___ RECORDS PROVIDED ___

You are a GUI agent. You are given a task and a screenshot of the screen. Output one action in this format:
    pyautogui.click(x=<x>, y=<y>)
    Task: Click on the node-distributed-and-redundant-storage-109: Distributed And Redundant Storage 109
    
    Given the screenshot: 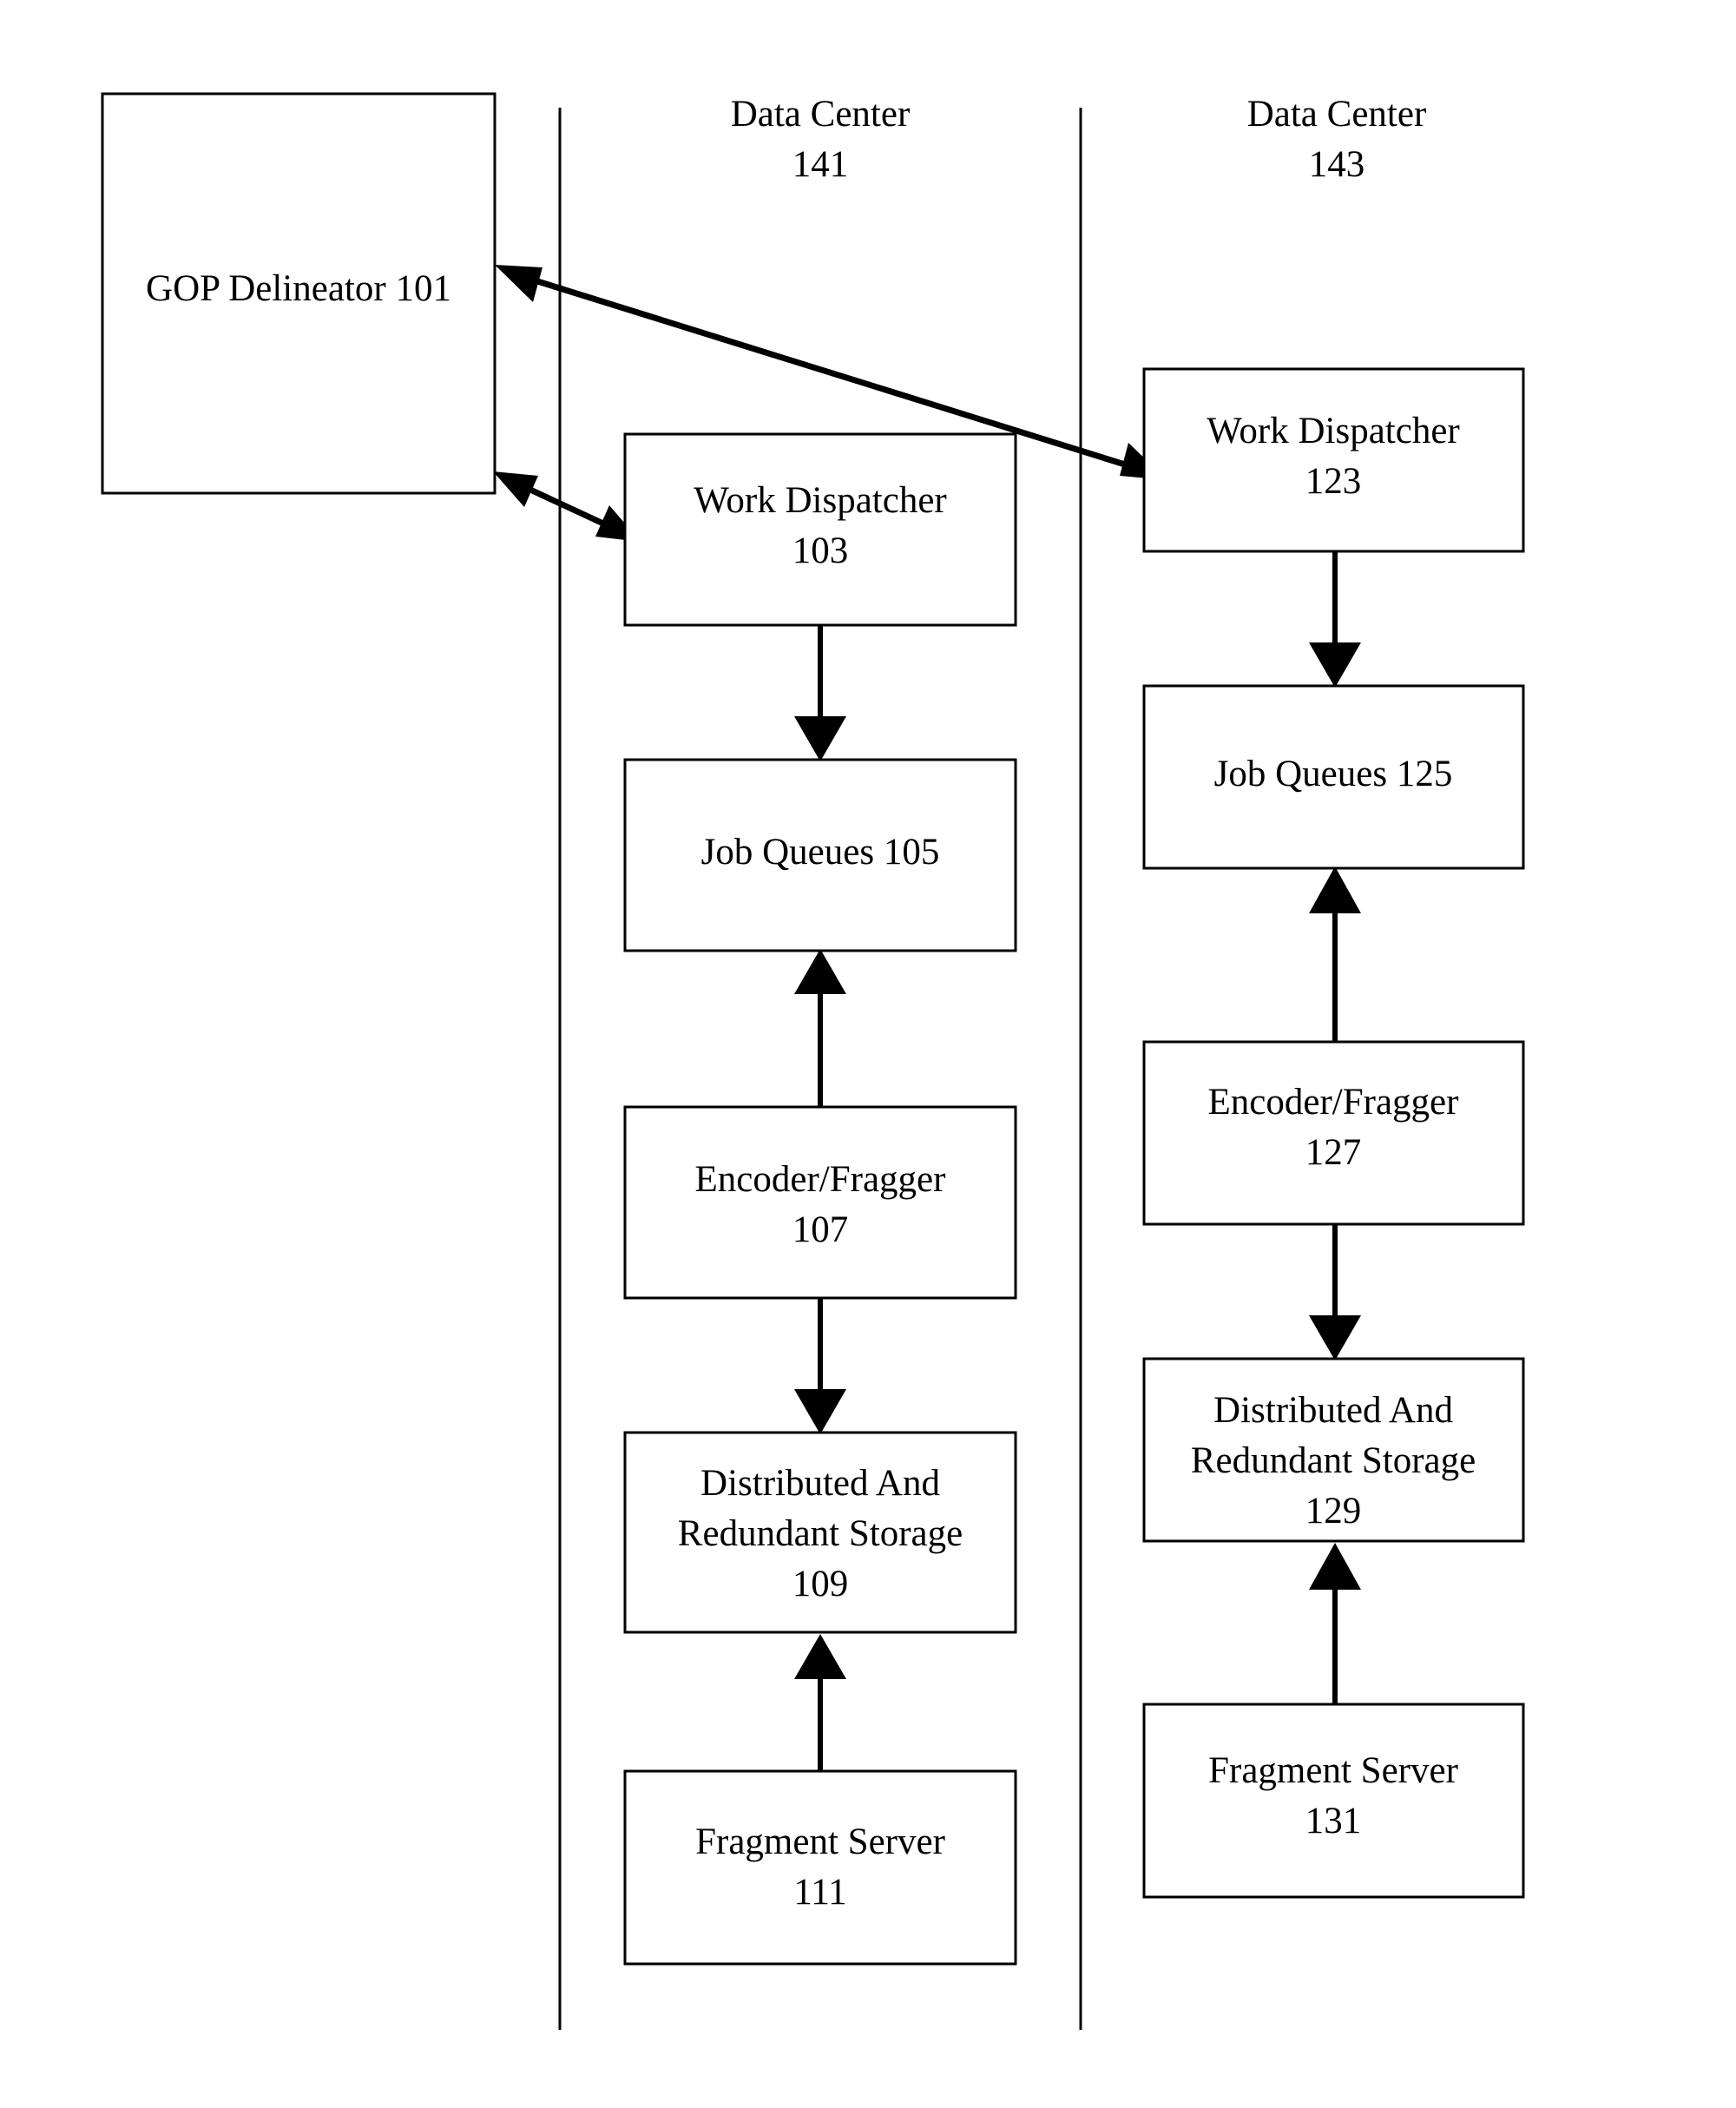 What is the action you would take?
    pyautogui.click(x=820, y=1533)
    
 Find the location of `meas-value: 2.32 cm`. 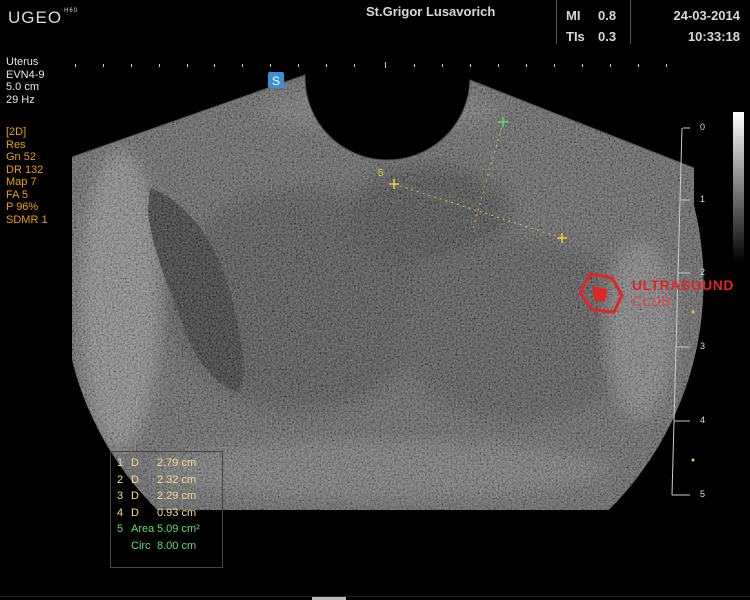

meas-value: 2.32 cm is located at coordinates (177, 480).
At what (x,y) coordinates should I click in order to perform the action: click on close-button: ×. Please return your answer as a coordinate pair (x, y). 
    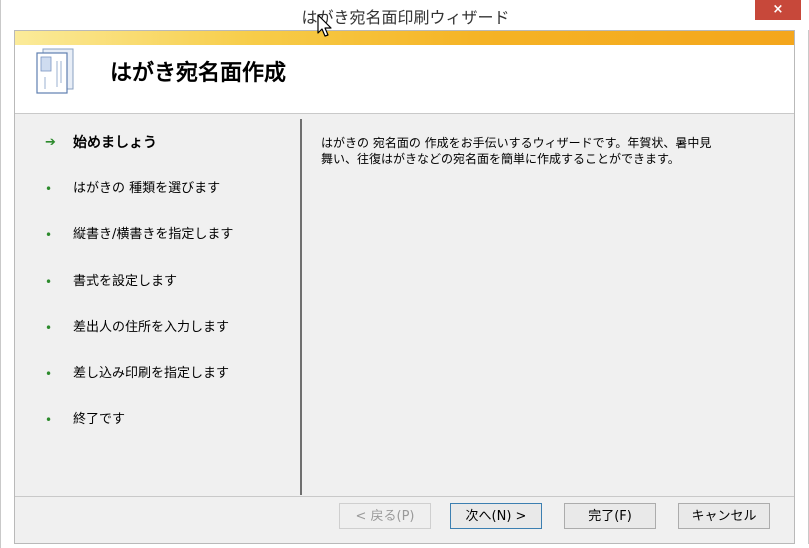
    Looking at the image, I should click on (778, 10).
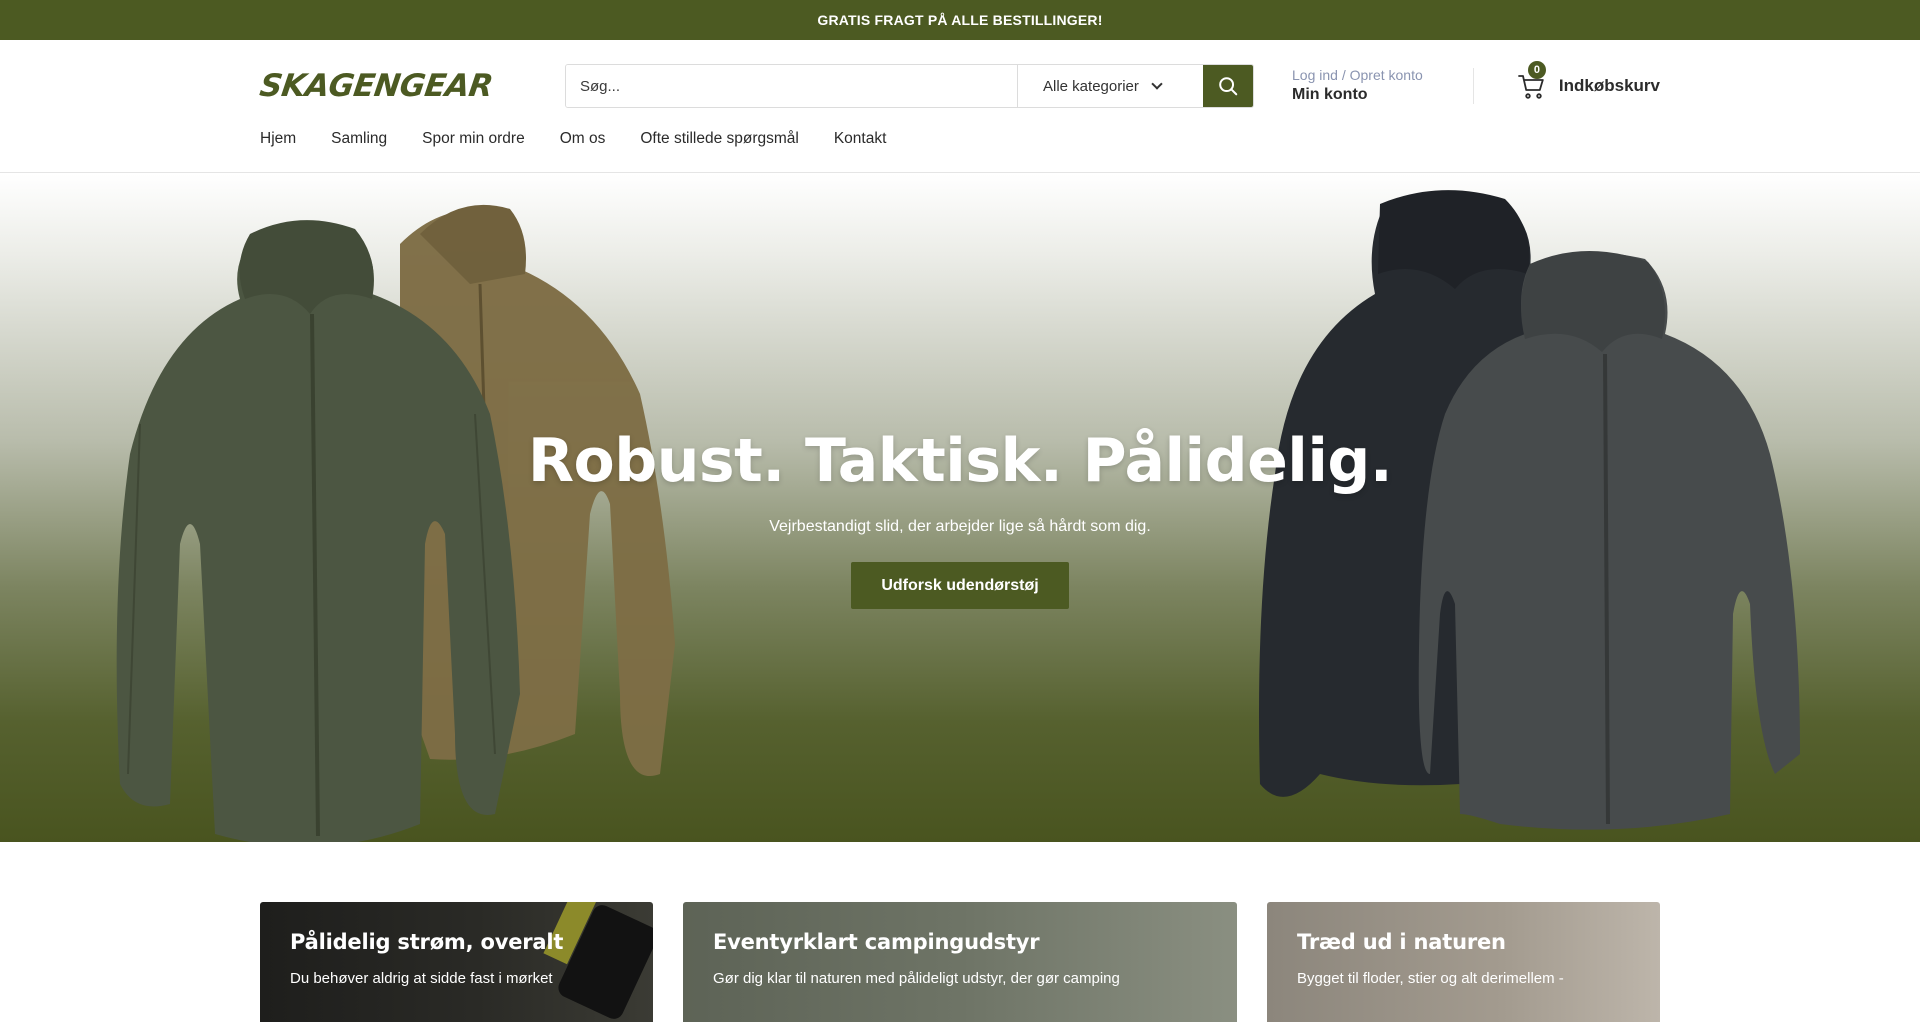  I want to click on cart-button: 0 Indkøbskurv, so click(1588, 84).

___

◆ TASK REQUIREMENTS ◆
Render the part of the records that opens with the line containing "Find the location" and runs through the end of the records as a JSON list of strings, one string per line, with blank lines skipped. Leave the pictures out of the answer.

◆ TASK RESULT ◆
[
  " Find the location of `meas-value: 2.32 cm`. ",
  "meas-value: 2.32 cm is located at coordinates (177, 480).",
  "At what (x,y) coordinates should I click in order to perform the action: click on close-button: ×. Please return your answer as a coordinate pair (x, y). ",
  "    Looking at the image, I should click on (778, 10).",
  "  I want to click on cart-button: 0 Indkøbskurv, so click(1588, 84)."
]